Нет, он должен оставаться в Лондоне.
— Не вмешивай ее в это дело, — отозвался он.
— Чтобы тебе было удобно? — спросил Тим. — Нет уж, я ей позвоню.
Около кровати стоял телефон. Он взял трубку и начал набирать номер. Но прежде чем он набрал его, послышался еще один звонок у входной двери.
— Проклятие! — выругался он и с грохотом положил трубку на место. Он вышел, не глядя на Доулиша.
Входная дверь открылась. Послышался женский голос. Потом наступила пауза. Потом Тим сказал:
— Убирайтесь!
— Но… — снова раздался женский голос.
— Убирайтесь!
— Тим! — крикнул Доулиш. Он сел, и у него снова закружилась голова. Он сбросил с себя одеяло. — Тим, подожди!
Ему удалось выбраться из кровати. Он не слышал, сказал ли Тим что-нибудь еще; шум в голове заглушал все звуки, идущие извне. Опираясь на стену, он добрался до двери. Она была открыта, в дверном проеме стоял Г им, а за ним, на площадке, Хелен.
Тим резко повернулся, глаза его снова загорелись злобой.
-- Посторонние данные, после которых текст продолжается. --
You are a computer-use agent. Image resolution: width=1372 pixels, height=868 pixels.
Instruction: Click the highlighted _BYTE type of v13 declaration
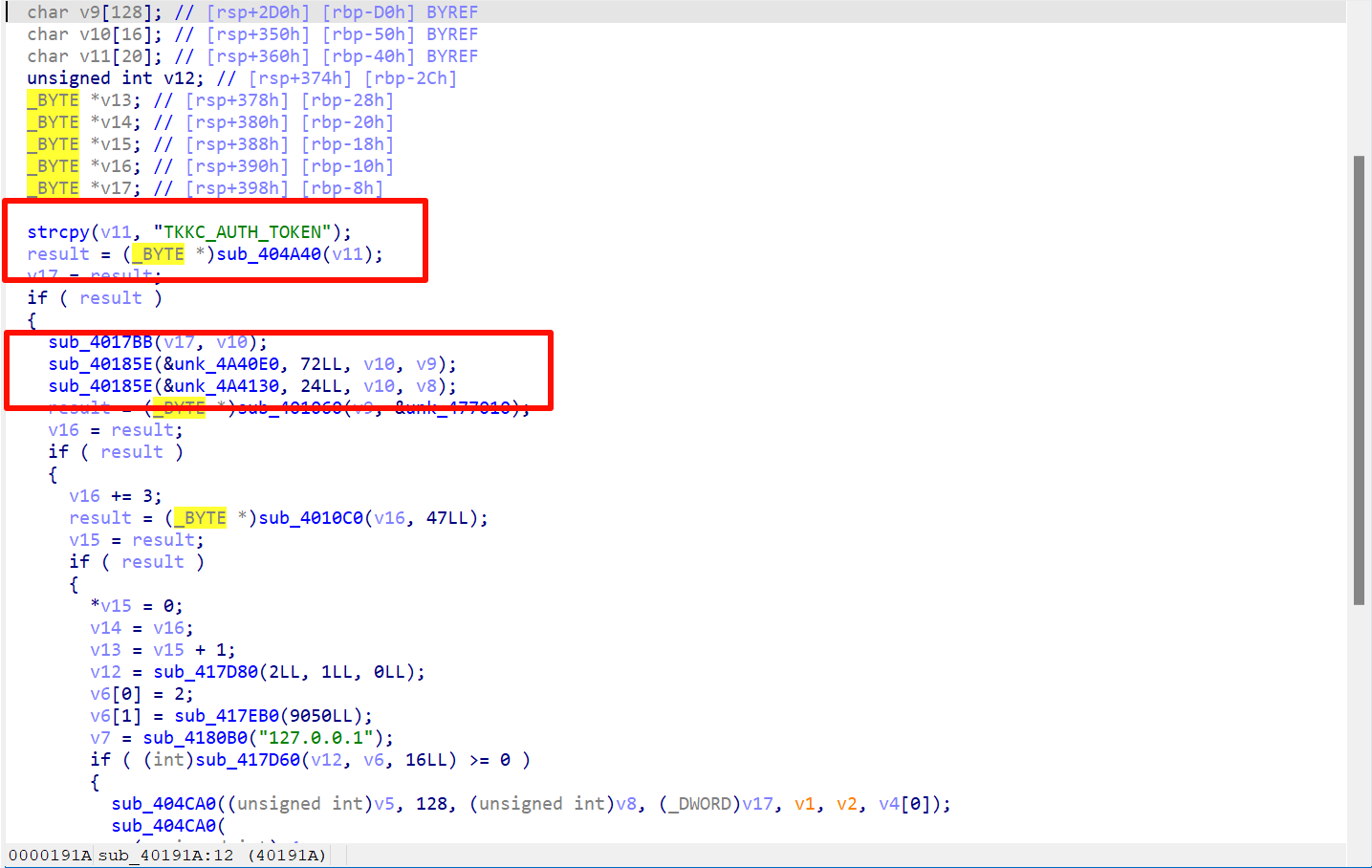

— Заткнись! Если ты думаешь, что может превратить мою квартиру в бордель, то глубоко ошибаешься. Если ты хочешь быть с ней, иди с ней, но она не останется здесь ни на секунду. Какая наглость! Привести ее сюда! Убирайтесь!
Хелен в страхе отступила.
Кто-то еще появился на площадке. Конечно, этот «кто-то» слышал все, что говорил Тим. Доулиш узнал легкие знакомые шаги. Он не удивился, когда увидел, что Фелисити взяла Хелен за руку и сказала спокойным, бесстрастным тоном:
— О чем ты, Тим?
Тим ничего не ответил и отступил назад.
Фелисити, по-прежнему держа Хелен за руку, ввела ее в квартиру. Она закрыла дверь, огляделась и увидела Доулиша.
Глава 17
Фелисити
Она выпустила руку Хелен.
— Пат!
Доулиш попытался улыбнуться ей, сдуру попробовал оторваться от стены и чуть не упал. Фелисити бросилась к нему и успела подхватить его. Потом подставила плечо и помогла ему дойти до кровати. Она хотела поправить простыни и тут увидела фотографию, молчаливое, о многом говорящее послание. Казалось, силы покинули Фелисити.